Action item: Return, exactly and in full, the lines of the records below starting at the one with "Open the Videos" and ending at the one with "Task: Click the alarm clock attendance icon", and no other lines.

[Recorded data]
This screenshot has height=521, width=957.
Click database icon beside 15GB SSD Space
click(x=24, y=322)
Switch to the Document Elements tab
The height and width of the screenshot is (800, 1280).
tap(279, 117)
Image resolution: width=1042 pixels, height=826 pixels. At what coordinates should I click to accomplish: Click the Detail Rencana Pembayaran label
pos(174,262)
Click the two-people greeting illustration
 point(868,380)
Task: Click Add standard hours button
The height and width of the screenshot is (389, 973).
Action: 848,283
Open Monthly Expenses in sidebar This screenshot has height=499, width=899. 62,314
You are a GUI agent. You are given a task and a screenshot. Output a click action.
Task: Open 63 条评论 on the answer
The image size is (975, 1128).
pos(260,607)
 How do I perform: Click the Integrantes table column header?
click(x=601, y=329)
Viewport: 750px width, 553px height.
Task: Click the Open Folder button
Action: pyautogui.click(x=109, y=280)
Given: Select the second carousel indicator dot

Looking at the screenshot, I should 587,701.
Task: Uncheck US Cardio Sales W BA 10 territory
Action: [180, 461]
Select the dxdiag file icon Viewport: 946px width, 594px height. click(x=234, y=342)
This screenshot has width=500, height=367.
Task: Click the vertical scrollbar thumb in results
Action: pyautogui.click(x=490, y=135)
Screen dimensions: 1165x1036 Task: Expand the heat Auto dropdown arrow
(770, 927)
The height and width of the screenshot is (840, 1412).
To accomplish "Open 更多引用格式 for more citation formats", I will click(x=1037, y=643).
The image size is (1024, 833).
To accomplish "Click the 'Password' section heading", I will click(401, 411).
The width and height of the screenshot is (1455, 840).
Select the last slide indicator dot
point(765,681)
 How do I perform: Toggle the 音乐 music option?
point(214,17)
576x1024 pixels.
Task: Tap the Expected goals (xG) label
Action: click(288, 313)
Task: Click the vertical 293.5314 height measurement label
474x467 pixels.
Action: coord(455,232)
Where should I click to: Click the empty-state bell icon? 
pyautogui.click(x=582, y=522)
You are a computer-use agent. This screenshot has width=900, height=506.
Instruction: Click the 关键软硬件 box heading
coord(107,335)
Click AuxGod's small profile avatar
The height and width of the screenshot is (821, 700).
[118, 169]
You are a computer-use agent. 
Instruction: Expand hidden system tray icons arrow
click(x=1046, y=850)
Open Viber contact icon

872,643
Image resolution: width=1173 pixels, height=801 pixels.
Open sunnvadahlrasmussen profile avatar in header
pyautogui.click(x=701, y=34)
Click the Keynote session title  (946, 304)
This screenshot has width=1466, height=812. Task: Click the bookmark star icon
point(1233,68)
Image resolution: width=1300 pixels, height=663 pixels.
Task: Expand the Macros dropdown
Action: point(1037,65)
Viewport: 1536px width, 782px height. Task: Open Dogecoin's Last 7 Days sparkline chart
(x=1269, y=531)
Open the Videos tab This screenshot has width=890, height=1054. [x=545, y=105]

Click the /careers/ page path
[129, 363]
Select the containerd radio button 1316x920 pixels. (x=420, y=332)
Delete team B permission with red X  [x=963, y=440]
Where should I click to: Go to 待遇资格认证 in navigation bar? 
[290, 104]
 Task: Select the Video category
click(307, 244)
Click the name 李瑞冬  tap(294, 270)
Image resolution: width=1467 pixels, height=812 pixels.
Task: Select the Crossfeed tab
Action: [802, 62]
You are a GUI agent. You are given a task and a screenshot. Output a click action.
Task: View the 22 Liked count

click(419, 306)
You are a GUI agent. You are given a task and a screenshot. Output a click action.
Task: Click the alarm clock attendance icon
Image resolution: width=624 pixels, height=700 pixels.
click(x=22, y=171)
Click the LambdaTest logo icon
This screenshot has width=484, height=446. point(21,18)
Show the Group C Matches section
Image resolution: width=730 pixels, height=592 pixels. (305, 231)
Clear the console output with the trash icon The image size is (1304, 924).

Finished task:
Open the Videos tab This screenshot has width=890, height=1054. [x=545, y=105]

Click the /careers/ page path
[129, 363]
Select the containerd radio button 1316x920 pixels. (x=420, y=332)
Delete team B permission with red X  [x=963, y=440]
Where should I click to: Go to 待遇资格认证 in navigation bar? 
[290, 104]
 Task: Select the Video category
click(307, 244)
Click the name 李瑞冬  tap(294, 270)
Image resolution: width=1467 pixels, height=812 pixels.
Task: Select the Crossfeed tab
Action: [802, 62]
You are a GUI agent. You are given a task and a screenshot. Output a click action.
Task: View the 22 Liked count

click(419, 306)
You are a GUI agent. You are given a task and a screenshot. Output a click action.
Task: Click the alarm clock attendance icon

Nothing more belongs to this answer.